Two party loyalists debate state of Mass. Dems
One sees dominance, the other worries about ‘activist class’
TWO DEMOCRATS DEBATED the state of the Massachusetts Democratic Party on The Codcast – with one saying the party is as successful as the recent election results would suggest, while the other raised concerns that the party is failing to deliver the type of small-d democracy the state needs.
Greg Maynard, a Brockton-based political consultant, is the one raising concerns, as he did in a recent commentary in CommonWealth. He worries the Democratic Party has been taken over at the local level by an “activist class” that pushes for candidates leaning to the left.
Many of the candidates favored by the activist class in 2022 won the party’s convention but lost the primary. Maynard says that disconnect, which has been increasing over the last 16 years, has caused elected officials to ignore the party and its grassroots organizing potential and focus more on currying the support of special interest groups that tend to favor incumbents and the status quo.
Deb Kozikowski, the vice chair of the state Democratic Party, said Maynard is overstating the importance of the convention. She says convention victories don’t shut out other candidates since it only takes the support of 15 percent of the delegates to win a spot on the primary ballot.
Kozikowski said the purpose of the party is to get Democrats elected, something the party is doing quite well. In the 2022 election, Democrats took control of all of the statewide offices, including the governor’s office, and increased their super-majority in the Legislature. Kozikowski said having a Democrat as governor should help expand the size of the Democratic Party, and put it in an even stronger position.

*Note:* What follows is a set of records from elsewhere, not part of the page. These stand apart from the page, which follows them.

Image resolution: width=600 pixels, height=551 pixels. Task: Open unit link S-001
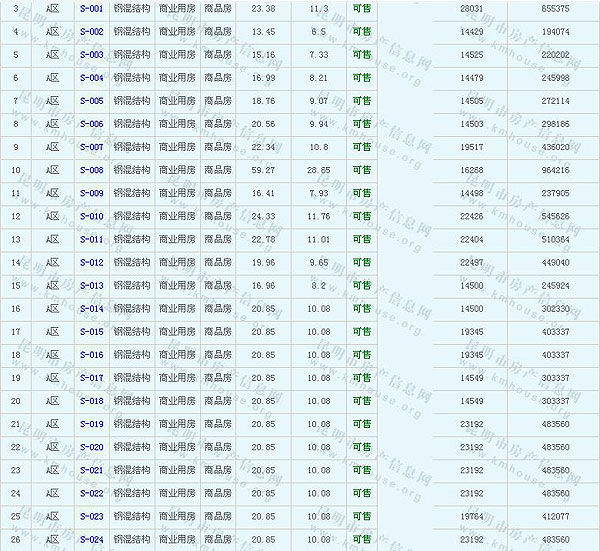pos(91,8)
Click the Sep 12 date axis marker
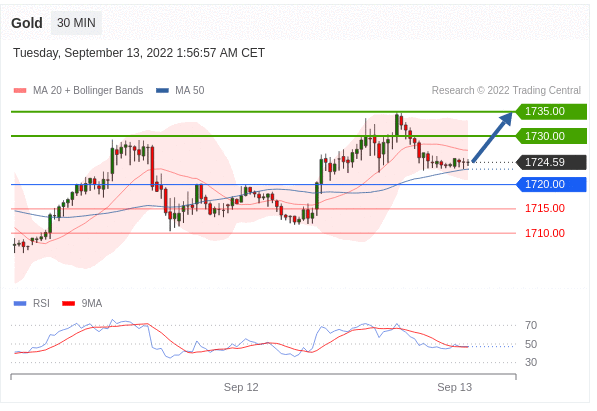This screenshot has height=411, width=597. click(x=241, y=387)
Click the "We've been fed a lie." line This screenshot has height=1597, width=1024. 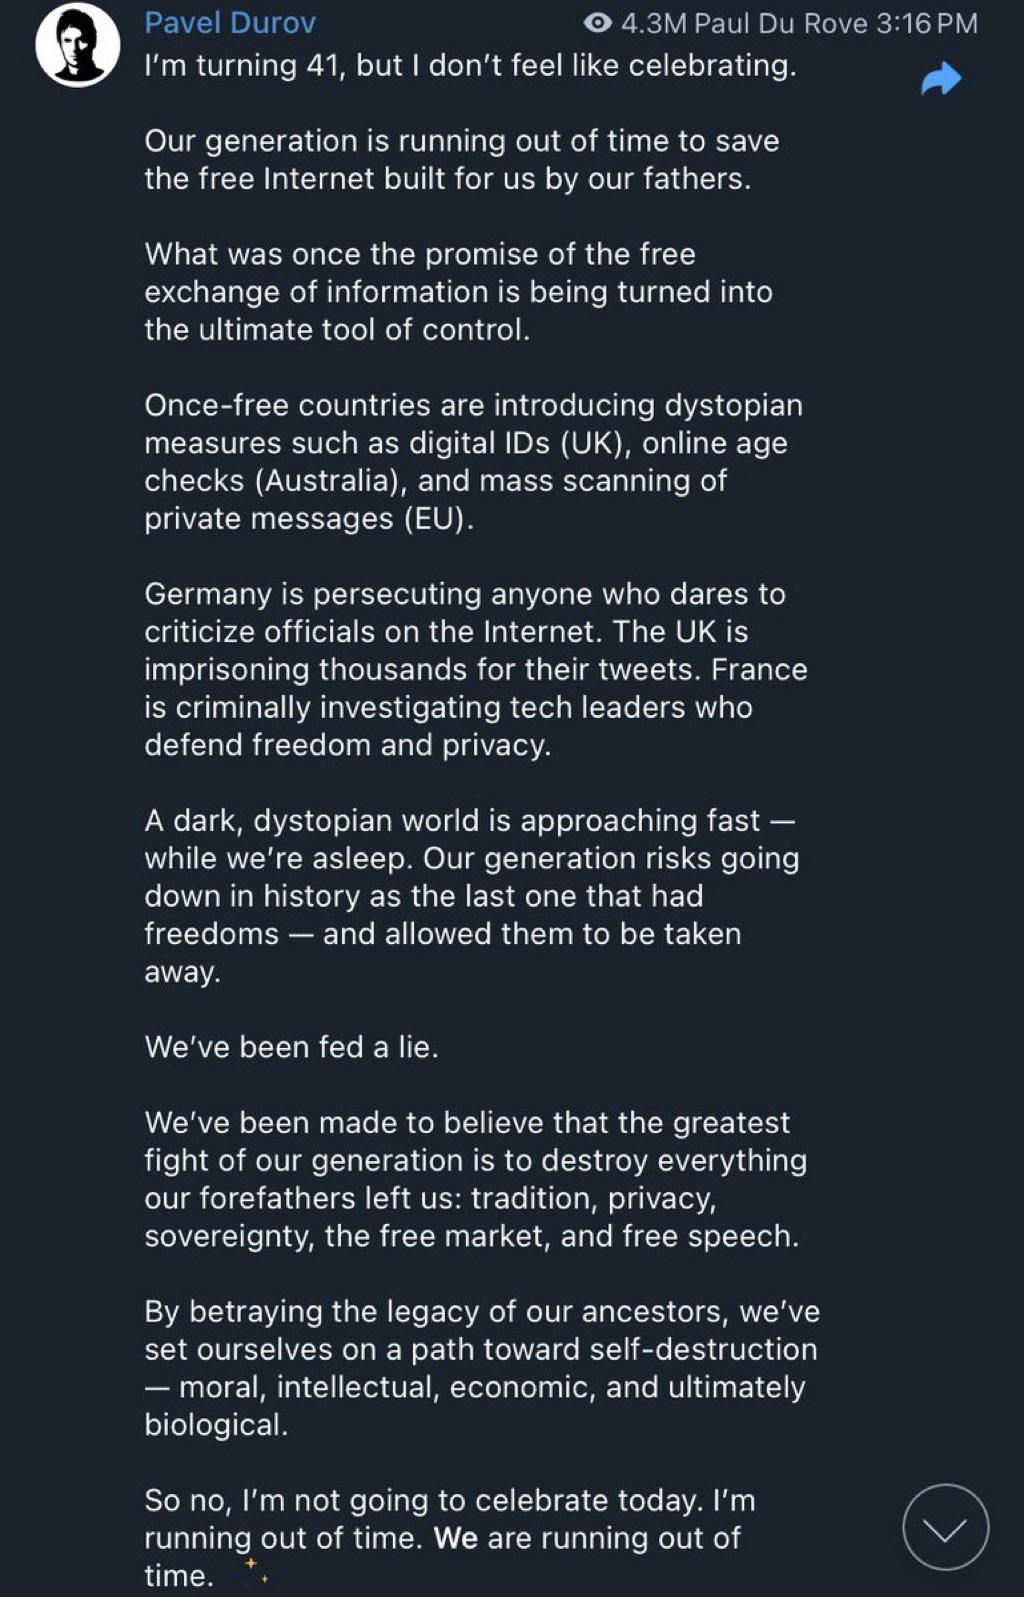click(x=291, y=1047)
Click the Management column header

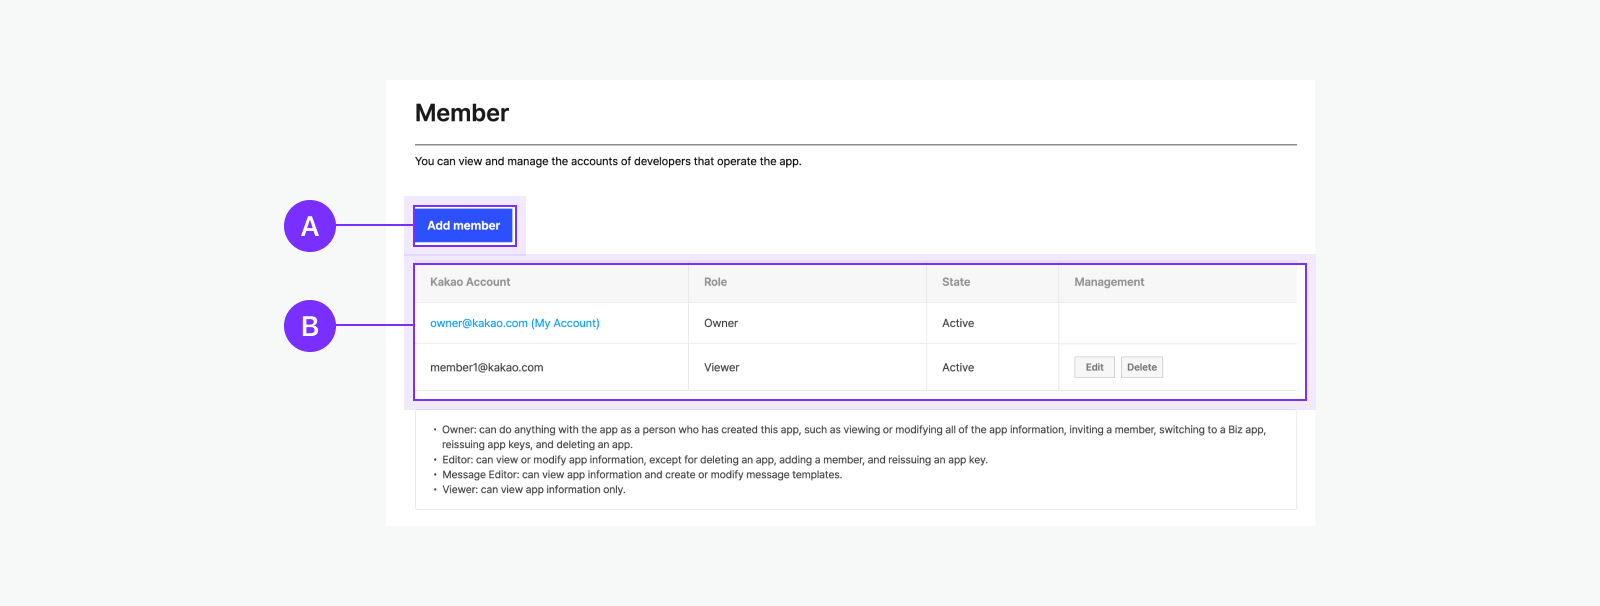tap(1109, 282)
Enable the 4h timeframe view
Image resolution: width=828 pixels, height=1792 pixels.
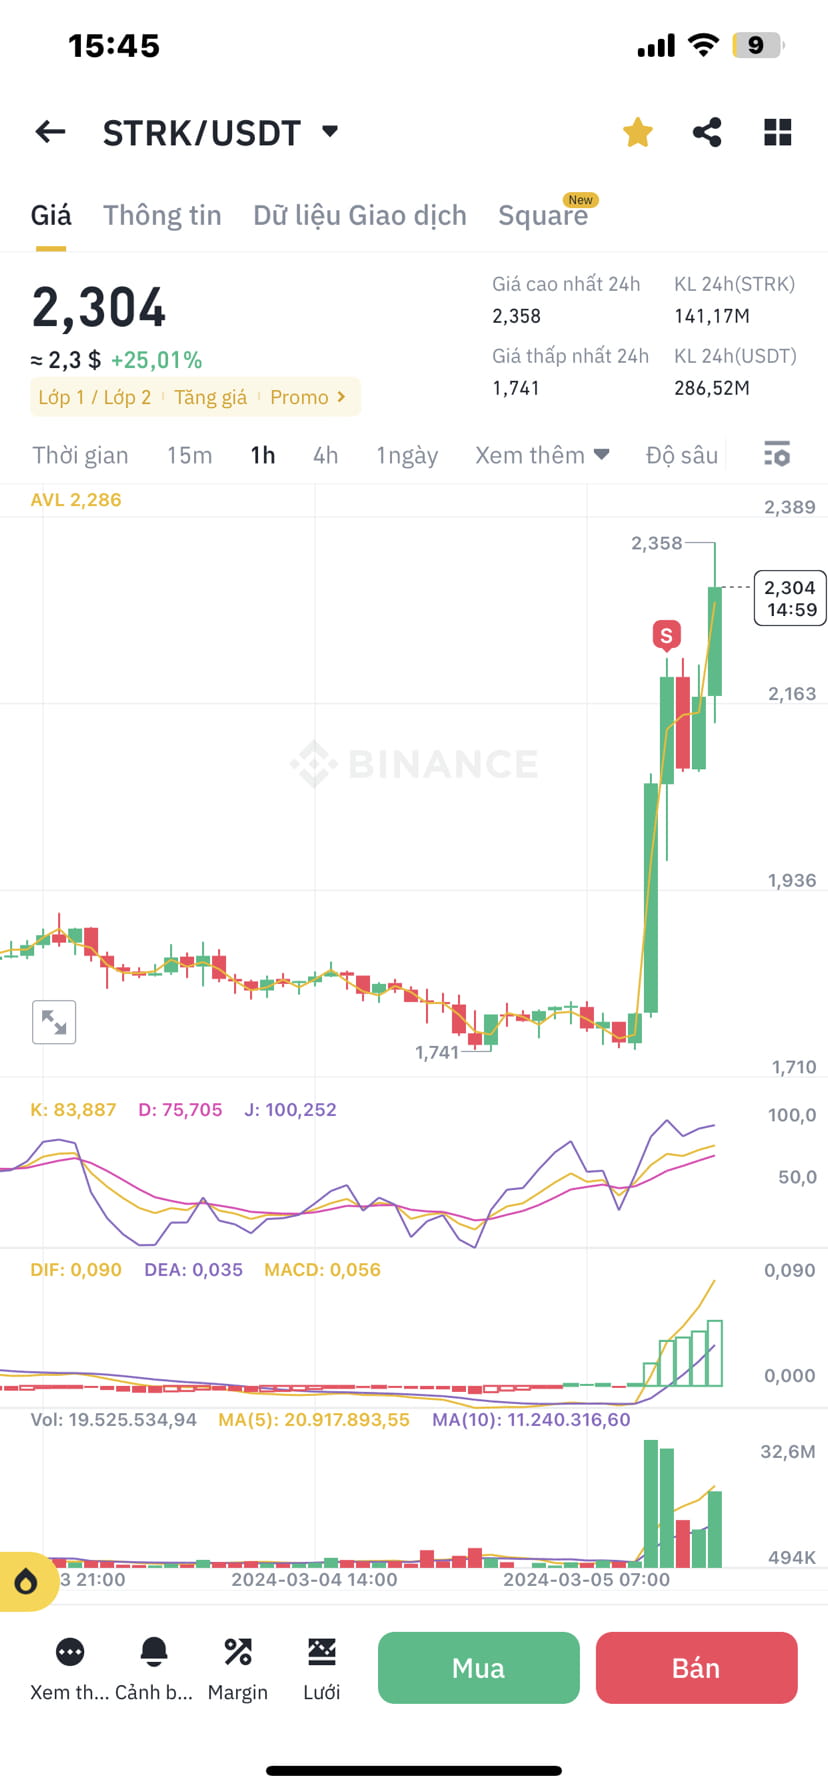tap(324, 455)
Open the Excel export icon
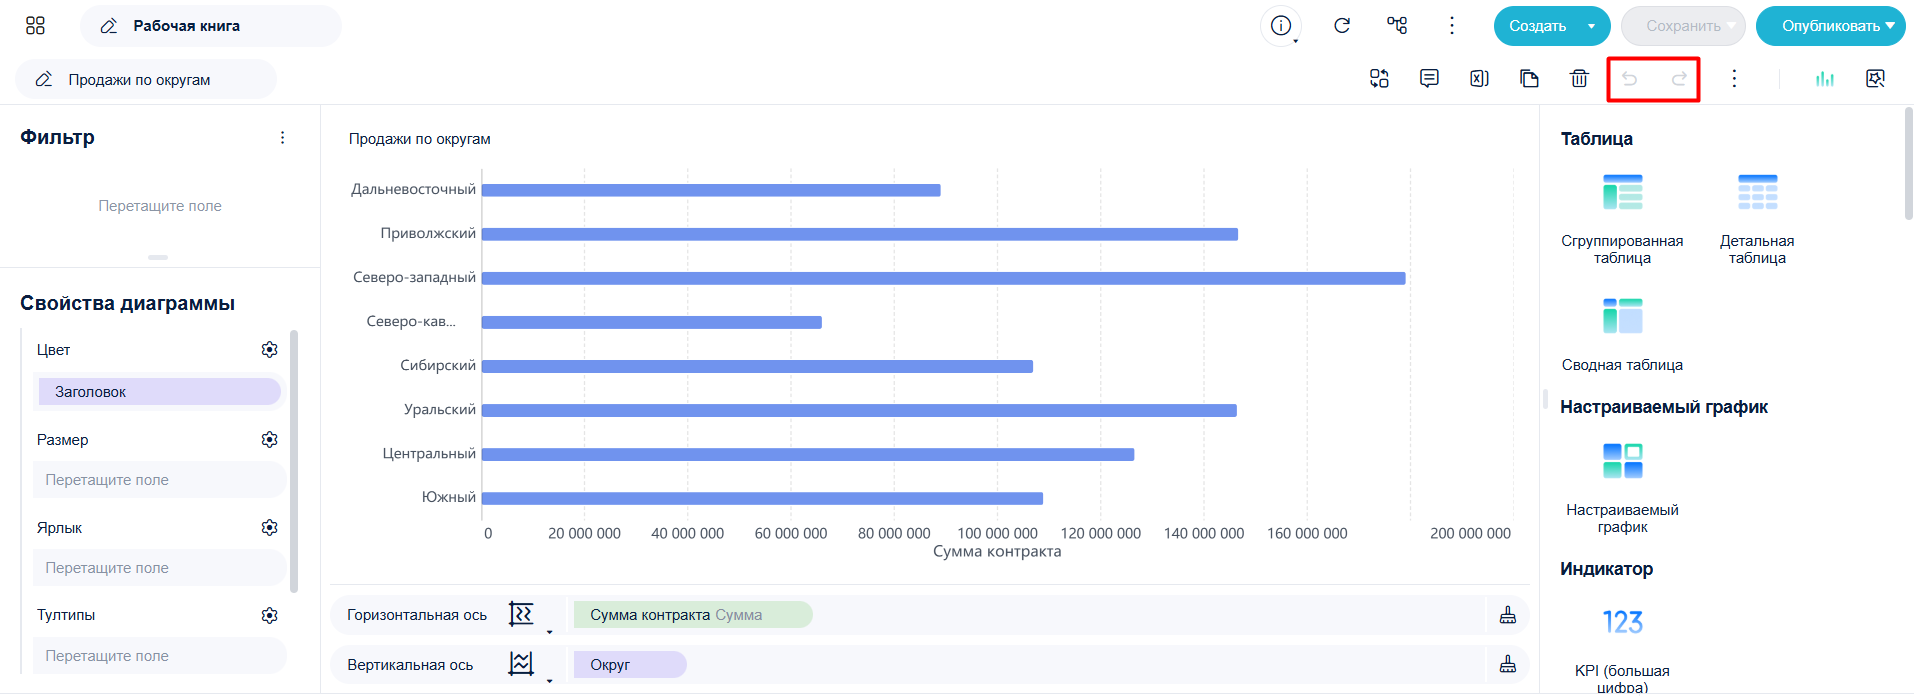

The two Democrats spent considerable time debating the political leanings of the winners at the 2022 state Democratic convention before Maynard took his critique of the Democratic Party to a new level.
Maynard said he thinks the Massachusetts election system would benefit from doing away with primaries, as many municipalities do in holding nonpartisan elections where the top two vote-getters in a preliminary election move on to the final. He said nonpartisan elections would focus more attention on key issues and less on party affiliation.
“Massachusetts is an overwhelmingly Democratic state,” Maynard said. “You’ve got a lot of the politics that happen in our state happening in the Democratic Party. It just wasn’t set up to have a lot of these discussions happen. Our system is set up with a partisan primary process to have a healthy Republican Party and a healthy Democratic Party get to November and contest the race. That just isn’t happening in most of Massachusetts.”
He noted the state Republican party is small and shrinking because it has been taken over by Trump loyalists. The Democratic Party, by contrast, is too big, he said.
“We all support Joe Biden. We support Elizabeth Warren and Ed Markey. But the reality is, inside the Democratic Party there are big disagreements about housing and transit,” Maynard said. “They don’t get a hearing because they only happen inside the Democratic partisan primary. They don’t go all the way to November. You don’t get high-turnout elections where voters have a real choice.”“We do have a strong Democratic Party in Massachusetts,” she said. “We do fend off many Republicans and we scare them off and I’m not sure that’s a bad thing when your job is to elect Democrats.”